19.02.2007

Le compas

69d1b5673bffbac33bf63926a0276672.jpgL'origine du compas reste légendaire au point que les Grecs l'attribuaient à Talaüs (neveu de Dédale). Ce n'est qu'au Moyen-âge où son usage se répand et que l'instrument se développe. Il existe en effet de multiples sortes de compas : le compas à pointe sèche, le compas de charnière, le compas d'épaisseur, le "maître à danser", le compas Libergier et, sans oublier, les compas de navigations (magnétique et gyroscopique). Le terme de compas ne désigne pas un instrument en soi mais un principe géométrique dont l'étymologie latine de compassare signifie "mesurer au pas".

La symbolique du compas se retrouve dans ce principe géométrique originel. Plus encore, le compas est au centre (sans jeu de mot) de la géométrie euclidienne. Il permet de tracer des cercles et de trouver les angles.
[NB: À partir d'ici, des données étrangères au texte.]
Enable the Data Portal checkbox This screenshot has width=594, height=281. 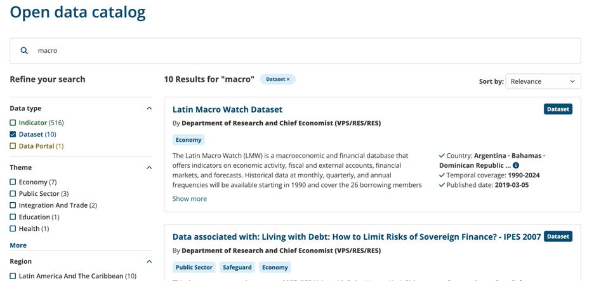tap(13, 146)
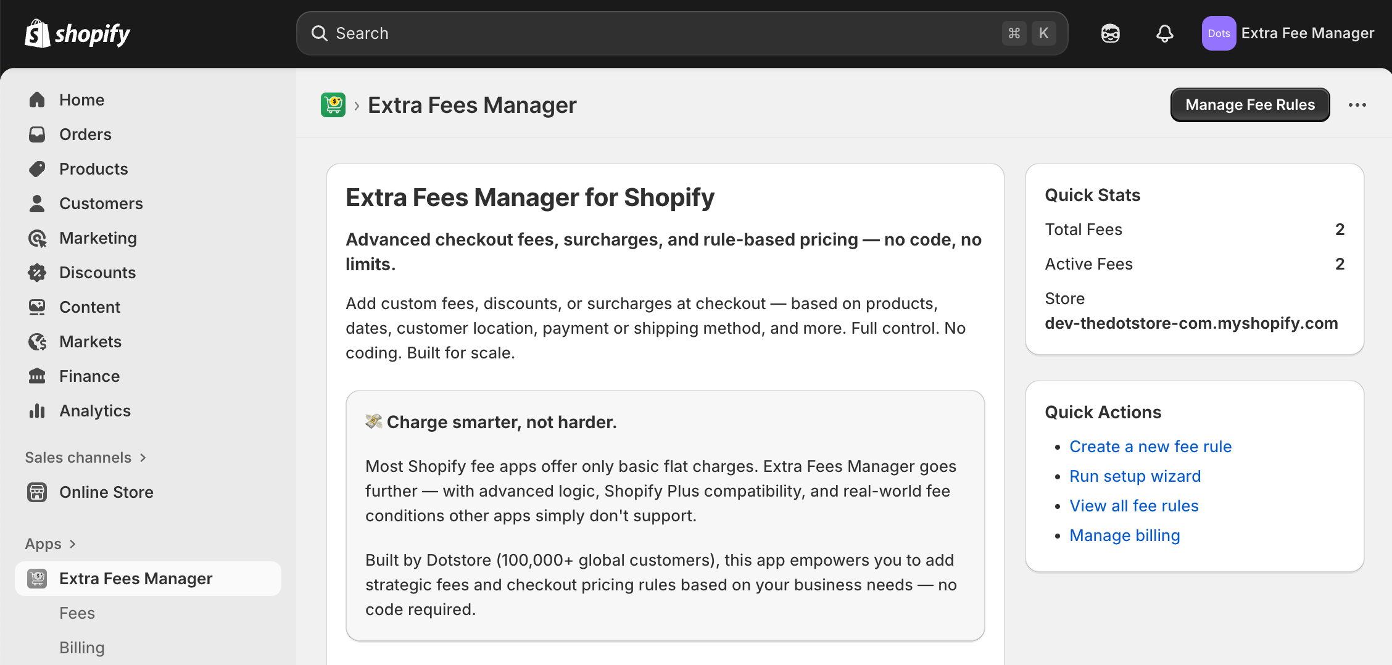This screenshot has height=665, width=1392.
Task: Click the Manage Fee Rules button
Action: click(1250, 105)
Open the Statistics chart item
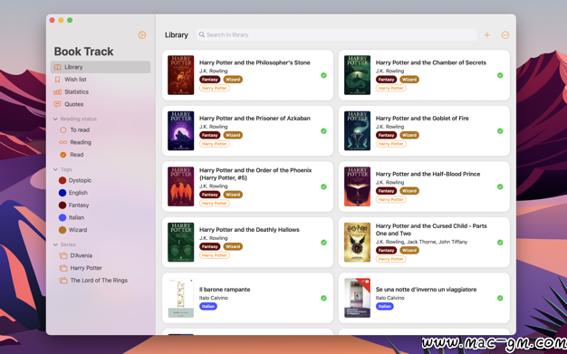 pos(101,91)
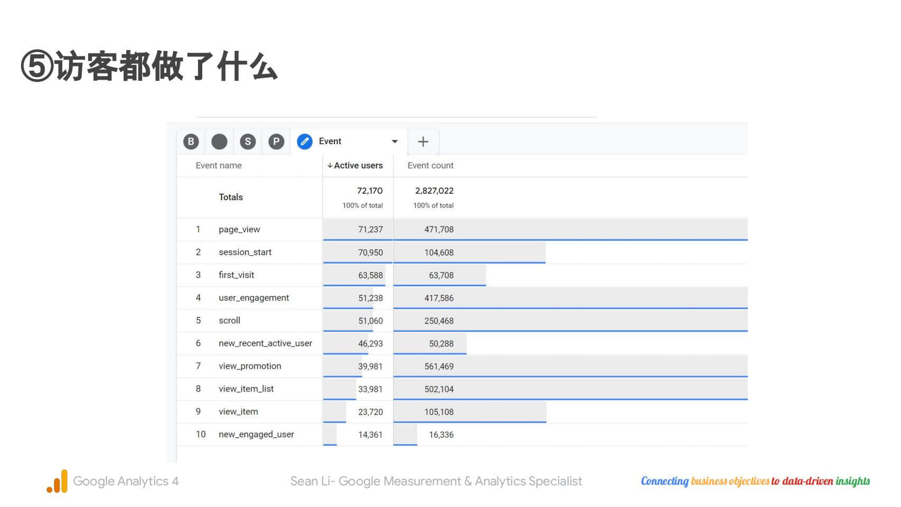Screen dimensions: 901x507
Task: Expand the Event dropdown arrow
Action: tap(395, 142)
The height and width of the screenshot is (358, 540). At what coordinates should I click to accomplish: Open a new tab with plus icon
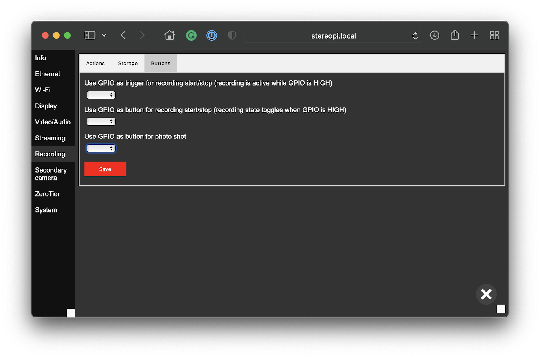pos(474,35)
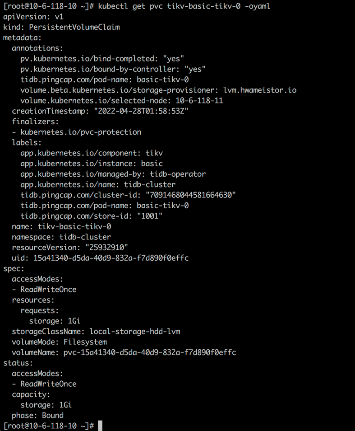
Task: Click the cluster-id number string
Action: pos(190,195)
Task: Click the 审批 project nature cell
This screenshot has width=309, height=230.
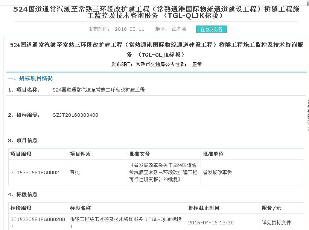Action: [75, 172]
Ainsi, le compas est l'outil de la mesure, des justes proportions, de l'évaluation. Pour un maçon opératif,  il implique la prospective et l'étude de l'environnement. Le franc-maçon y verra naturellement son tenant symbolique et individuel. En mesurant les angles de son esprit, il essaye de les ajuster.

Le compas, s'il est un outil, est également un instrument. L'instrument d'architecture favorise la création, la constante évolution de l'esprit et sa réalisation inhérente. En traçant un cercle, on forme un microcosme appartenant dores et déjà à un macrocosme qu'est la terre. Au-delà de la réalité physique, la majorité des civilisations conçoivent le monde dans une sphère. Lorsque l'on relie le microcosme que forme l'instrument au macrocosme qu'il suppose, le concept de Grand Architecte de l'Univers affirme cette dimension cosmique. Il est le "circulaire" ou l'ordre du monde selon les cycles du temps (les saison) et l'espace (la terre). Par apologie - et dans une perspective cosmogonique -, c'est le cycle de la vie.   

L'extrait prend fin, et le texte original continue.